• _Short exercise_:
Copy all of the data below word for word, leaving out the pictures.

* START *

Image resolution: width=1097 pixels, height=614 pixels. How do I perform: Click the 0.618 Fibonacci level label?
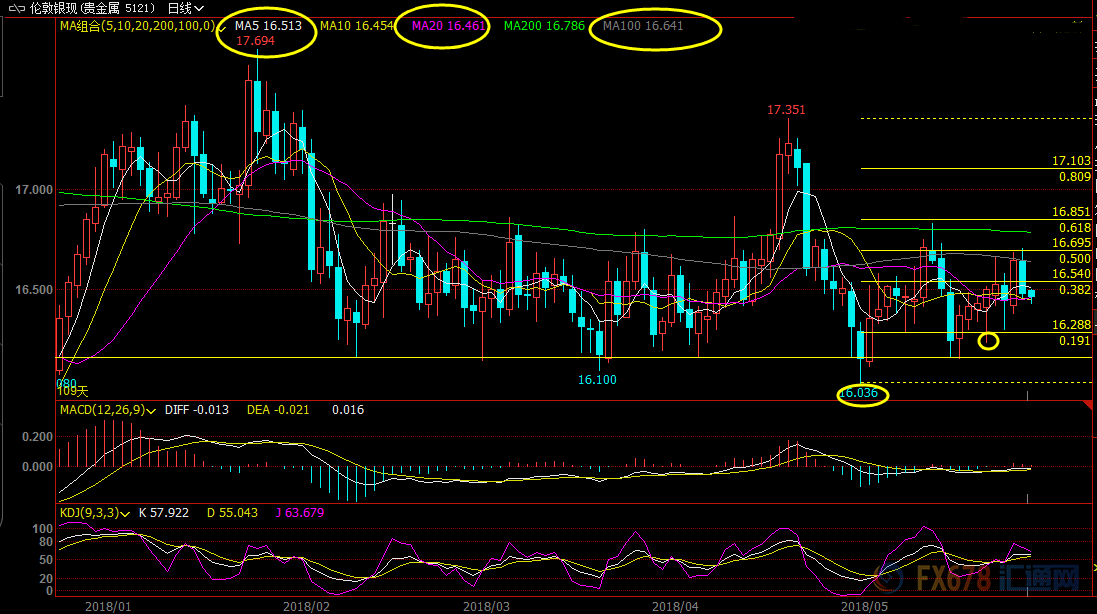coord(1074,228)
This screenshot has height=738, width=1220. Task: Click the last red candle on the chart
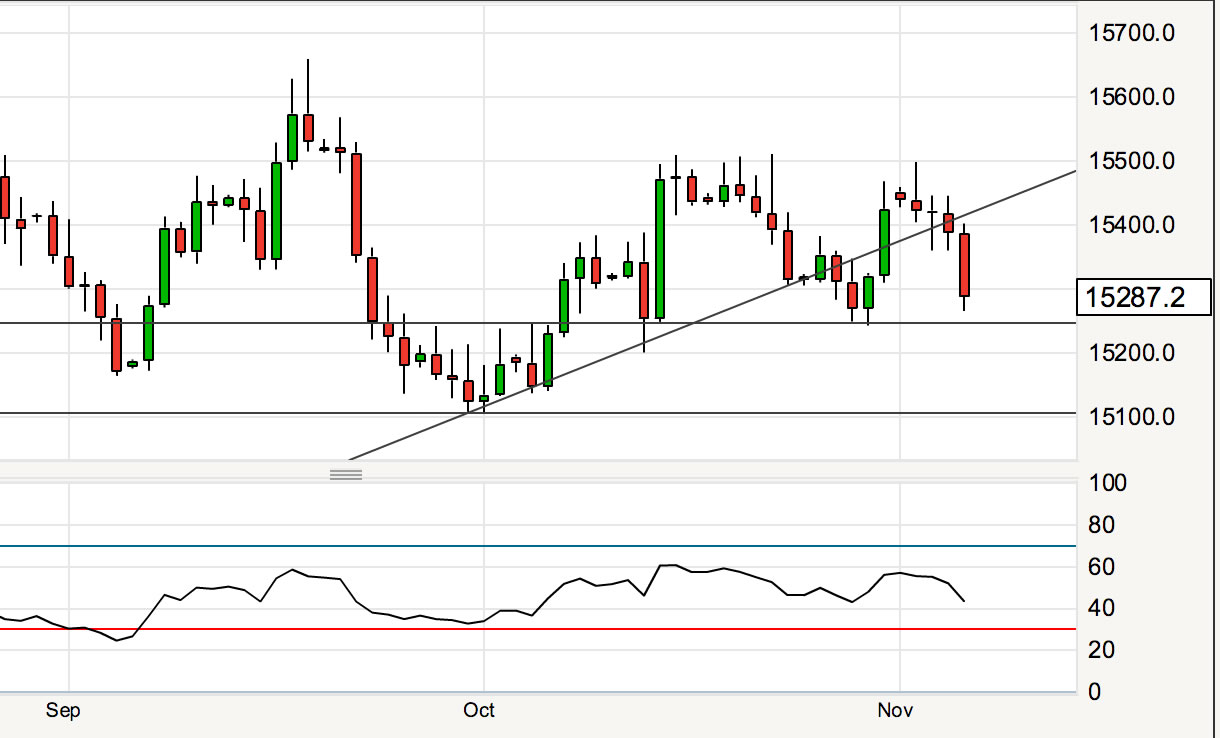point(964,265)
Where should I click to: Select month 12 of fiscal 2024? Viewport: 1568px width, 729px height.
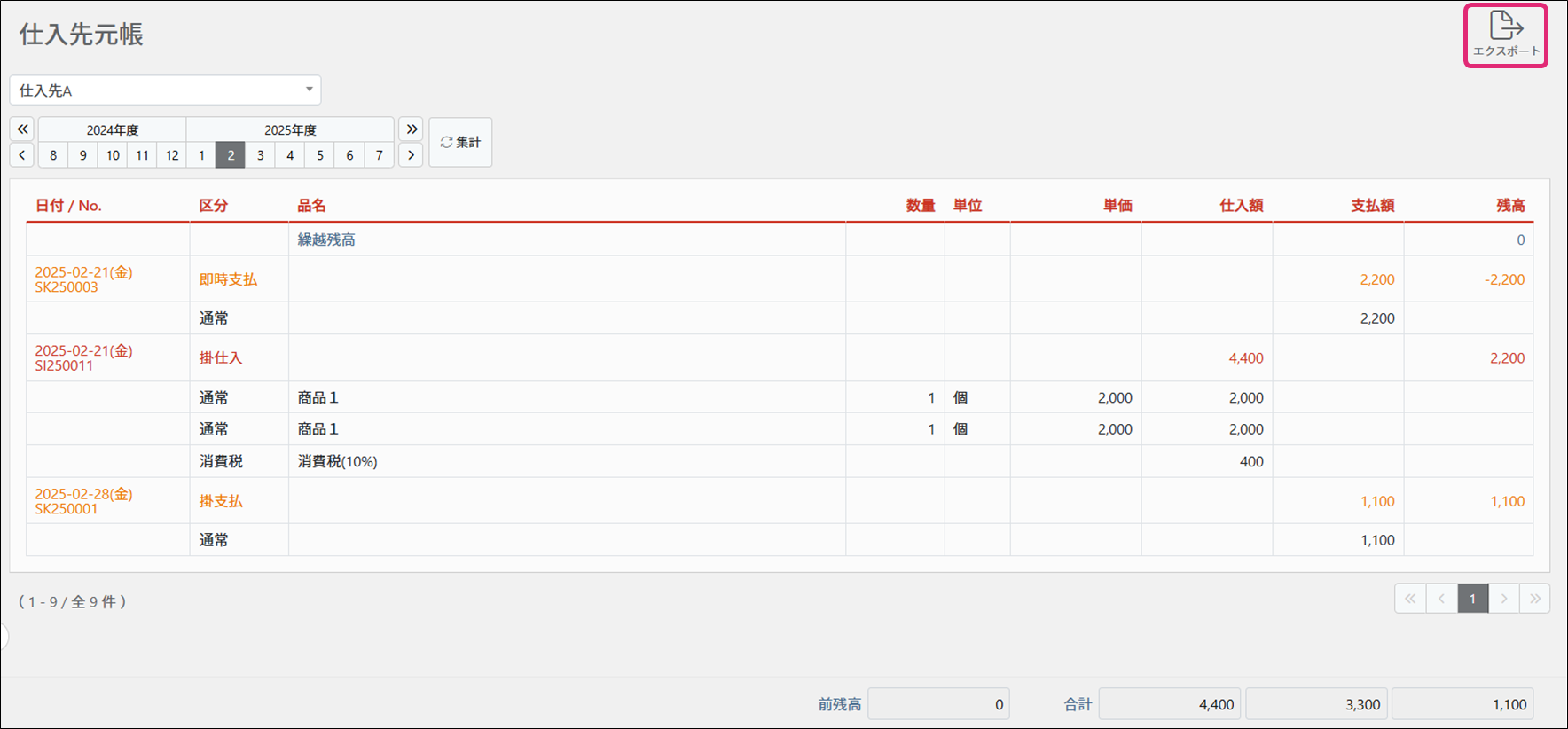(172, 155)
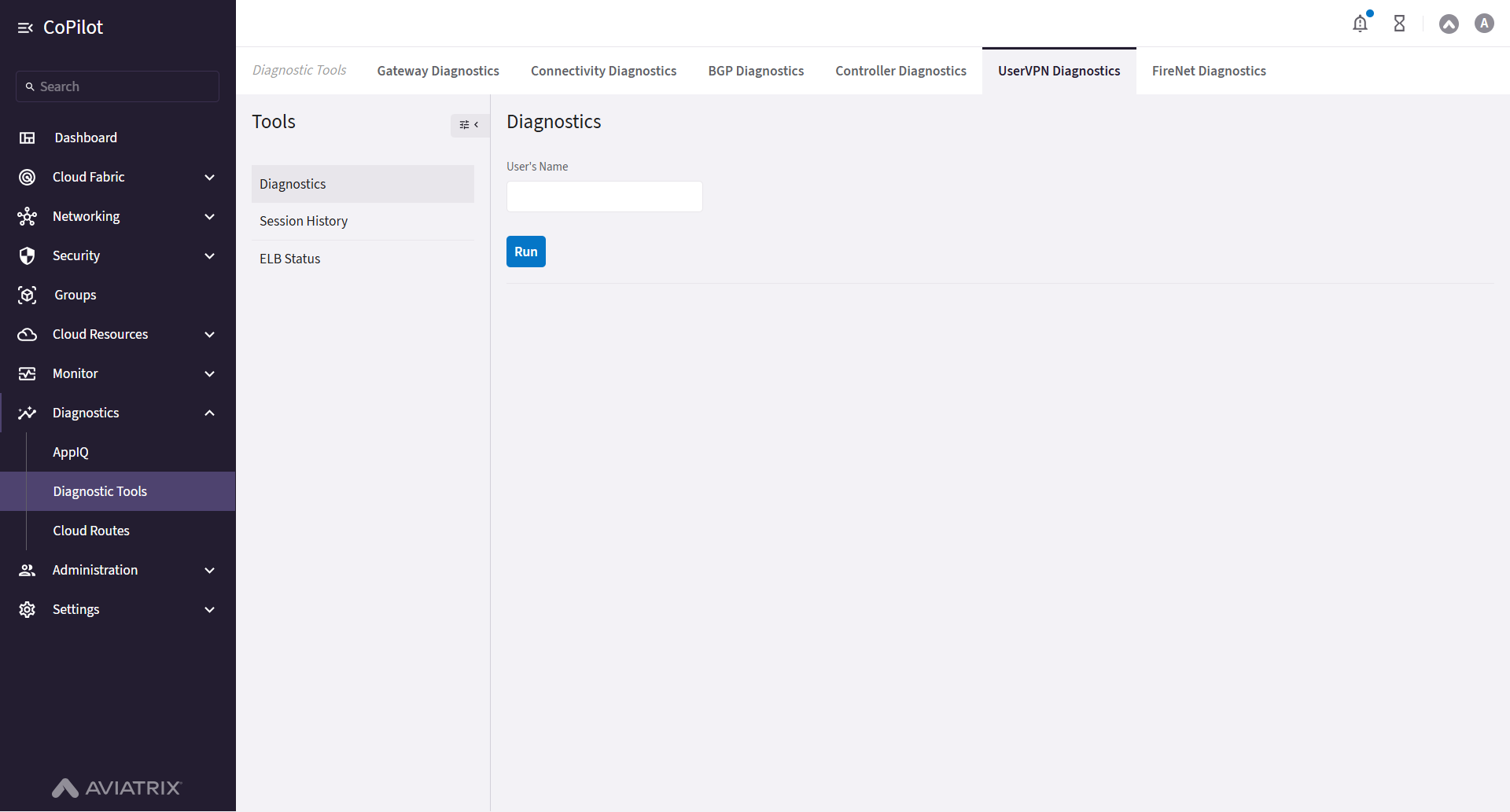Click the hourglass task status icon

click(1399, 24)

* END *

• _Response to this task_:
Image resolution: width=1097 pixels, height=614 pixels. How do I perform: Click the 0.618 Fibonacci level label?
coord(1074,228)
This screenshot has height=738, width=1220. Task: Click the last red candle on the chart
point(964,265)
Where should I click to: Select month 12 of fiscal 2024? Viewport: 1568px width, 729px height.
(172, 155)
Click the hourglass task status icon

click(1399, 24)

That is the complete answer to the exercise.